'Life Goes On' reaches final AIDS-centered episode


Television's most forthright handling of the AIDS issue draws toward a resolution this weekend as ABC's "Life Goes On" prepares to leave the air before a probable series finale due in May.

But contrary to some earlier predictions, the AIDS-afflicted teen character of Jesse (Chad Lowe) does not die in tomorrow's final episode of a four-show "arc" dealing with the issue (7 p.m., WJZ-Channel 13). Instead, he resolves to fight his disease through diet and other treatments.

"The story is not the story of someone dying from AIDS, but of someone living with AIDS," Mr. Lowe said earlier this week.

And so this series proves again it ranks among the best and least conventional dramas on the air, although it has also been among the least heralded during its four-season run.

The show initially gained attention for its casting of Chris Burke, an actor with Down syndrome, as teen Corky Thatcher, who proves the birth defect is not necessarily a handicap to living a full life. And the series has dealt sensitively with a variety of family issues.

"We're sort of seen as a kind of sweet, safe family show," concedes co-executive producer Michael Nankin.

Yet no program has dealt more openly with acquired immune deficiency syndrome, especially in the area of teen-agers' ignorance of and vulnerability to AIDS.

Mr. Lowe originally was signed as a guest for eight episodes last season, playing the new boyfriend of teen daughter Becca (Kellie Martin). He discovers a previous unprotected sexual episode with a girl has infected him with HIV.

Jesse was to die. Instead, his character has survived to explore such AIDS-related issues as tough talk about safe sex, blunt presentation of the initial rejection and gradual acceptance of Jesse by Becca's family, and the current plot line, in which Jesse suffers full-blown AIDS symptoms as his health insurance expiration leaves him in the AIDS ward of a county hospital.

And last week's show found Jesse, an artist, invited to do art therapy with AIDS-afflicted children in the hospital by a dying patient.

Mr. Nankin agreed that such material might have caused significant controversy had "Life Goes On" been airing in a more prime-time slot.

"Frankly, we're not perceived as a prime-time show," he said, noting the 7 p.m.
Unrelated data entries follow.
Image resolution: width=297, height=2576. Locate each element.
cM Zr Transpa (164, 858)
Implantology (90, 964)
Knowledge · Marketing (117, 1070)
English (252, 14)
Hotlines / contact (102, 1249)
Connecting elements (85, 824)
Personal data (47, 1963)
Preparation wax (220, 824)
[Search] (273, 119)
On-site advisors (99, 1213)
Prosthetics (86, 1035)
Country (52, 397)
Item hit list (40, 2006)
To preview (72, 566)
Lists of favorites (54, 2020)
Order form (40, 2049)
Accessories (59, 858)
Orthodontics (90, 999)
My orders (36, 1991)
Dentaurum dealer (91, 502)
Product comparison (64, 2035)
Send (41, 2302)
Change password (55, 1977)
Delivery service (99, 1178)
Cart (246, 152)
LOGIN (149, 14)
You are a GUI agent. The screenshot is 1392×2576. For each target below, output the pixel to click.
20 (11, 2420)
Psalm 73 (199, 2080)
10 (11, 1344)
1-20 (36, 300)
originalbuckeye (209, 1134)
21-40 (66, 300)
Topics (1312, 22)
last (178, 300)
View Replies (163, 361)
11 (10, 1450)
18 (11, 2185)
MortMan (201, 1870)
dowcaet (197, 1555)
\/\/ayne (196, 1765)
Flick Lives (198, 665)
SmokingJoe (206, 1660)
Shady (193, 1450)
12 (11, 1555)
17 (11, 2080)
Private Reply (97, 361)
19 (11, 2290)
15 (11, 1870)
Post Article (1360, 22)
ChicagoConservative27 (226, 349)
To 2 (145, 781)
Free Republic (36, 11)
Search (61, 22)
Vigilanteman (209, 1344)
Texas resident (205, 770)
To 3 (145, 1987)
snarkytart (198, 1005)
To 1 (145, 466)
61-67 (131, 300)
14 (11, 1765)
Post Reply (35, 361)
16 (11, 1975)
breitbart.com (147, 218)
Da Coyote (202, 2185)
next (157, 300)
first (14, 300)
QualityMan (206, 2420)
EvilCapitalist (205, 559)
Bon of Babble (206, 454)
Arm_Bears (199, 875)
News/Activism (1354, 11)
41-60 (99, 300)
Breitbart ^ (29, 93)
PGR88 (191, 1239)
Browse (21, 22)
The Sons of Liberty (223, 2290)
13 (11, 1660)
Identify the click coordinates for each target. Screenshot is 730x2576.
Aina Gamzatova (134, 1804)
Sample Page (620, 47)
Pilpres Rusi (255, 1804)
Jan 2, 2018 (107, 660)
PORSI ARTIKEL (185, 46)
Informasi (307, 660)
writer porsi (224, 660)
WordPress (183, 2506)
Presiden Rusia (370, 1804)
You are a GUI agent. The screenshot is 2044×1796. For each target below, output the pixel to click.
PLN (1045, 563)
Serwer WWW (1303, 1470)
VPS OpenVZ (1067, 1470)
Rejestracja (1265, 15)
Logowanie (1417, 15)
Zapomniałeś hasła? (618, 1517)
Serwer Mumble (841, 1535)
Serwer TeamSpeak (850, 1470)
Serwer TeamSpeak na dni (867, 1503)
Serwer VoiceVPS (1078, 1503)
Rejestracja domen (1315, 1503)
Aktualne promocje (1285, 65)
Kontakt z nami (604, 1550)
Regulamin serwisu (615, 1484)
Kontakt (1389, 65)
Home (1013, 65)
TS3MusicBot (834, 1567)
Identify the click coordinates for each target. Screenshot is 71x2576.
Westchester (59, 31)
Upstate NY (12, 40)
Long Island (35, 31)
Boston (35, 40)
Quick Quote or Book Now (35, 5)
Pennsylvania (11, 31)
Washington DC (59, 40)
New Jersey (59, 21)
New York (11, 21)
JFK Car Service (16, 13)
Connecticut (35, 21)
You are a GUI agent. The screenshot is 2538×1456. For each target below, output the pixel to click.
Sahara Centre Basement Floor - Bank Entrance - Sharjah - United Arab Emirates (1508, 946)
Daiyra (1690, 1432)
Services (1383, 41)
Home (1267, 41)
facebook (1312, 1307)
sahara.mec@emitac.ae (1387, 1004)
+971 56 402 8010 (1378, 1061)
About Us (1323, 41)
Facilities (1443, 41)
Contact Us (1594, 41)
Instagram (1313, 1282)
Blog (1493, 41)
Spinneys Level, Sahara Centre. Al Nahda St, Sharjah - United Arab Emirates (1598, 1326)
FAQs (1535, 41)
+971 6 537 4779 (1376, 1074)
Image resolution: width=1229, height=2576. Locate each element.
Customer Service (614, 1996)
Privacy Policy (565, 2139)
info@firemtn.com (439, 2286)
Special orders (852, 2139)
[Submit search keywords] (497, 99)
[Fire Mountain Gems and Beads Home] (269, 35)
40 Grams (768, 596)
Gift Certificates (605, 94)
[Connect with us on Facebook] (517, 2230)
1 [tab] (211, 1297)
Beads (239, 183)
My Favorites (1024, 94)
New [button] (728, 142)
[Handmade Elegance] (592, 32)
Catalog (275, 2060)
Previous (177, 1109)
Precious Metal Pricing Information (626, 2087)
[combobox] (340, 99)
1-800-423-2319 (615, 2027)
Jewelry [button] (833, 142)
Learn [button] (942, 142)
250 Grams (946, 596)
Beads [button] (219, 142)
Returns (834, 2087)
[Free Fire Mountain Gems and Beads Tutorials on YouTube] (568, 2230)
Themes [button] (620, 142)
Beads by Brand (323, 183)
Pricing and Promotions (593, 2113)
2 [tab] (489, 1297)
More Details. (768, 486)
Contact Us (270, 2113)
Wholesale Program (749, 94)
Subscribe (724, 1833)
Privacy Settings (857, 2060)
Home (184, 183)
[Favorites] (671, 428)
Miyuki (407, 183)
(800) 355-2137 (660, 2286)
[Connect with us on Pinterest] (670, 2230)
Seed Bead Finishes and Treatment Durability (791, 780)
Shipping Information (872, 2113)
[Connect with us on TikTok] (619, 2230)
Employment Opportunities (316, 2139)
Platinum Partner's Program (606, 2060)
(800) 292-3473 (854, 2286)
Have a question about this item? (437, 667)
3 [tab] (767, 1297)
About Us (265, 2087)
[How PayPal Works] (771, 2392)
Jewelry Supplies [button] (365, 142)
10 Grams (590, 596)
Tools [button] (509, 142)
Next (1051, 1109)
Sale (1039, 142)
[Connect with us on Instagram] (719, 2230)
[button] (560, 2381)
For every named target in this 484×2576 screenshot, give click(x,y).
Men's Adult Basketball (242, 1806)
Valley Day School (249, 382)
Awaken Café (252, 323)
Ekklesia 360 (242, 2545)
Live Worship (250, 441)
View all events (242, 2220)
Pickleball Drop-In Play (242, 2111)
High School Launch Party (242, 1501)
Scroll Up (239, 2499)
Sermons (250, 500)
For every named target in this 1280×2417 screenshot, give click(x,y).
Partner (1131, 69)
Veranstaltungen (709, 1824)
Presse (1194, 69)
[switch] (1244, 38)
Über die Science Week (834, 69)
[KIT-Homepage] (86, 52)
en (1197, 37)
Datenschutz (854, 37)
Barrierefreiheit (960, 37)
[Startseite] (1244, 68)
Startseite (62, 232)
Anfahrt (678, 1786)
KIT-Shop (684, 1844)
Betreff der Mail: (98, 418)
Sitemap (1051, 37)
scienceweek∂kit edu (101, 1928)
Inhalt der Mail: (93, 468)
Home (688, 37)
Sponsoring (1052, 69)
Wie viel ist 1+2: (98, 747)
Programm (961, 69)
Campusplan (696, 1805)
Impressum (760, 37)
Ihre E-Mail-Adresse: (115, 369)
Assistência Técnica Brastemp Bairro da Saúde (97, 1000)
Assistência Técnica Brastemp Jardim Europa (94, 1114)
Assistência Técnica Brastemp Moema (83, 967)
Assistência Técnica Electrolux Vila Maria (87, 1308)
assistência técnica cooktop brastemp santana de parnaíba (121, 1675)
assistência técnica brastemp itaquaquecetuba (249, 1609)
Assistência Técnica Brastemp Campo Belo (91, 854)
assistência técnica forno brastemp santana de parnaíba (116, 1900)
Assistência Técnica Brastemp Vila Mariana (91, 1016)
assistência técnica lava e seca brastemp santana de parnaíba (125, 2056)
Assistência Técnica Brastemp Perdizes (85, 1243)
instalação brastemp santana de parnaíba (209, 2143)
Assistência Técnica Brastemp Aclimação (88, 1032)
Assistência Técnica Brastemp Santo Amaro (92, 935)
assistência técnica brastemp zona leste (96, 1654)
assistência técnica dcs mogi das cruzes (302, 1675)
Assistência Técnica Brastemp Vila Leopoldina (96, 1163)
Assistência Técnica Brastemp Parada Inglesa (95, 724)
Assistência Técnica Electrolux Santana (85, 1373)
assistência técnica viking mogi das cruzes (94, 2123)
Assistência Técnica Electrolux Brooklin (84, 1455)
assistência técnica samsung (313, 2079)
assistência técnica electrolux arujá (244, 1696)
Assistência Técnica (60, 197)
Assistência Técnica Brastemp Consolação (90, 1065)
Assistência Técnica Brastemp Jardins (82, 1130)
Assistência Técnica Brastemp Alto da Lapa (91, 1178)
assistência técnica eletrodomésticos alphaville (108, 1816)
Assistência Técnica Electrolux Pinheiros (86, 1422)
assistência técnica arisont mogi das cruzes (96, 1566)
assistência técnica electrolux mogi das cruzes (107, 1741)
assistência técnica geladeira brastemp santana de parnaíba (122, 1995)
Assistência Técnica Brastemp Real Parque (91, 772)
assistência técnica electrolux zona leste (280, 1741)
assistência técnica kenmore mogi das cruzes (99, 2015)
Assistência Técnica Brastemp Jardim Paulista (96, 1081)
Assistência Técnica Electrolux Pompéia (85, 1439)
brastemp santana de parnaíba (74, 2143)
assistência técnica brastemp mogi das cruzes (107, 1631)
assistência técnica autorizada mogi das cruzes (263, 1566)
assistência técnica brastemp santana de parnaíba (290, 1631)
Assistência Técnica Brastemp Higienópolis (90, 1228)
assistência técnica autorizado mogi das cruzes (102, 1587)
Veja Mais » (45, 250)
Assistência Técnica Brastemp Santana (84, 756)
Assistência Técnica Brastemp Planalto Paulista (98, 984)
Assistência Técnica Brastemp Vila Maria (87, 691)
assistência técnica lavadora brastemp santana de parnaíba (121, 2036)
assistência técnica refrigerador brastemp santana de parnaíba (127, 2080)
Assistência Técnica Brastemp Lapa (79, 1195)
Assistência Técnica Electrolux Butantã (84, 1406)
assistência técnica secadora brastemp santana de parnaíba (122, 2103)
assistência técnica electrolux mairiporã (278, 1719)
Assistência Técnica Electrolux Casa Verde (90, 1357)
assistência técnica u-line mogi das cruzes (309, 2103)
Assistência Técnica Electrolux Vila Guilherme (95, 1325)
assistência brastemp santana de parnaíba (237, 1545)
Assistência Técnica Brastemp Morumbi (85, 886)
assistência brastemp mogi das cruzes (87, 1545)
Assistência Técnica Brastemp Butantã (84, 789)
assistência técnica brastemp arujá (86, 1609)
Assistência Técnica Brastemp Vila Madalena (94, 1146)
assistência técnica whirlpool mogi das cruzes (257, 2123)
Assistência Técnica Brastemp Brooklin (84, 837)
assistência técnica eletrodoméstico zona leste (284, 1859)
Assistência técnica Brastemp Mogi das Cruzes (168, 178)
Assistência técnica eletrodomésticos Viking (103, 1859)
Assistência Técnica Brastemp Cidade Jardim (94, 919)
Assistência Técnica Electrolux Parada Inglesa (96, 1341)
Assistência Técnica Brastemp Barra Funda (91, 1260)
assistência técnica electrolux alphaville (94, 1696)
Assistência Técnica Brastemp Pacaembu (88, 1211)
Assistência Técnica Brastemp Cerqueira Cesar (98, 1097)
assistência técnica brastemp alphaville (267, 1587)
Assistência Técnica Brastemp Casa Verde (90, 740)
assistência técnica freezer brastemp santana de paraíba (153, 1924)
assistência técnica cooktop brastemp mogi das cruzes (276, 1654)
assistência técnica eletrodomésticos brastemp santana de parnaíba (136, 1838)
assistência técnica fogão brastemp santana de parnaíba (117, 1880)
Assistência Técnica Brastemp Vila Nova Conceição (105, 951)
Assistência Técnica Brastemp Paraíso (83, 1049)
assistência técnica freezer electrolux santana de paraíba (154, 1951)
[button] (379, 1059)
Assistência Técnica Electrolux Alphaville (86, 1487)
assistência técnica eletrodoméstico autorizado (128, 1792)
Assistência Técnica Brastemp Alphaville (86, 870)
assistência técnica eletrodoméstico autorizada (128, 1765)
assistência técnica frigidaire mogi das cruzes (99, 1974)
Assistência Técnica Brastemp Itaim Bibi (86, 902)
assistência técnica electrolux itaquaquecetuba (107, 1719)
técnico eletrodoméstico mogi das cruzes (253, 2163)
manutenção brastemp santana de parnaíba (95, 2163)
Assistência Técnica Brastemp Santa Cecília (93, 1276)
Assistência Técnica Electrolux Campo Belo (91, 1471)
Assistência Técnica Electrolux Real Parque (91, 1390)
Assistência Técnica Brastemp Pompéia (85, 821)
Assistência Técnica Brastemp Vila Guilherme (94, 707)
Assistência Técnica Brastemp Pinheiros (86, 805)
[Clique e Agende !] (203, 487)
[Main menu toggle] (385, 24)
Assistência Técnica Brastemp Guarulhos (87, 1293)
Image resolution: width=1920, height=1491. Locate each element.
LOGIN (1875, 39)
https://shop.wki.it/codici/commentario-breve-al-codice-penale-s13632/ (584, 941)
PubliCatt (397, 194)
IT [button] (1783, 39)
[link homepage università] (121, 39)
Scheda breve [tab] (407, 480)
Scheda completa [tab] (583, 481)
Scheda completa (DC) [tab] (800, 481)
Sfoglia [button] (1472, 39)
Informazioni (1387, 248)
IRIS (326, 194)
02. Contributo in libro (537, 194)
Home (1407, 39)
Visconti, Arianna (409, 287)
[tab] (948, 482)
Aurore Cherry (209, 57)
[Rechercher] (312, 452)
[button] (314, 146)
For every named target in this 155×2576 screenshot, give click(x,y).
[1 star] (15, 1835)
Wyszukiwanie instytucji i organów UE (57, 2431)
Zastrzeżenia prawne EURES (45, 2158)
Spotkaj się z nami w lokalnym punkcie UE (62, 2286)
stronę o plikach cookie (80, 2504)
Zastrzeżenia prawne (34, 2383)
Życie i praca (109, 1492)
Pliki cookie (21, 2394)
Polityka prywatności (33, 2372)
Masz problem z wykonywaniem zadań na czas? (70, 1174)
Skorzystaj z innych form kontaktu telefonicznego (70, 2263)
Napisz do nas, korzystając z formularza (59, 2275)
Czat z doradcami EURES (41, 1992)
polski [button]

Sunday slot airs opposite the highly rated "60 Minutes" on CBS. "I think it's a wonderful show. I think it's very realistic about not just AIDS, but family life in general," says Alexander Baer, a co-founder of Lifesongs, the Baltimore organization that raises funds to support AIDS organizations.

Yet initial inquiries to Lifesongs about the program indicated the show has not drawn a wide following even among those involved in AIDS issues.

"I think that its time period means a lot of people have never seen it," says Kathy Hillman, Lifesongs publicist, who recently saw the show for the first time and raved, "I don't think I've seen anything that deals with [AIDS] quite so sensitively."

"It's a show that unfortunately really hasn't catapulted as a mainstream hit," acknowledges Mike Easterling, program director of WJZ-Channel 13, who also praised the show for its forthright presentation of the AIDS problem among teens and heterosexuals.

Mr. Nankin said "Life Goes On" appears unlikely to return in the fall, in part because co-star Patti Lupone, who plays the mother in the show, is leaving to star in Andrew Lloyd Weber's new musical, "Sunset Boulevard."

"But I've ended every season expecting that's it, and I've been pleasantly surprised," he said.

An ABC spokesman said the show has not been officially canceled, and its future will not be known until the network's fall schedule is announced in May.

In the meantime, said Mr. Nankin, a two-hour season finale in May will adopt an unusual format, aimed at projecting plot lines for all its characters. The show will be in two time frames: the first four years from its current time and the second 10 years from now.

"We'll learn what happens to everybody," he promises.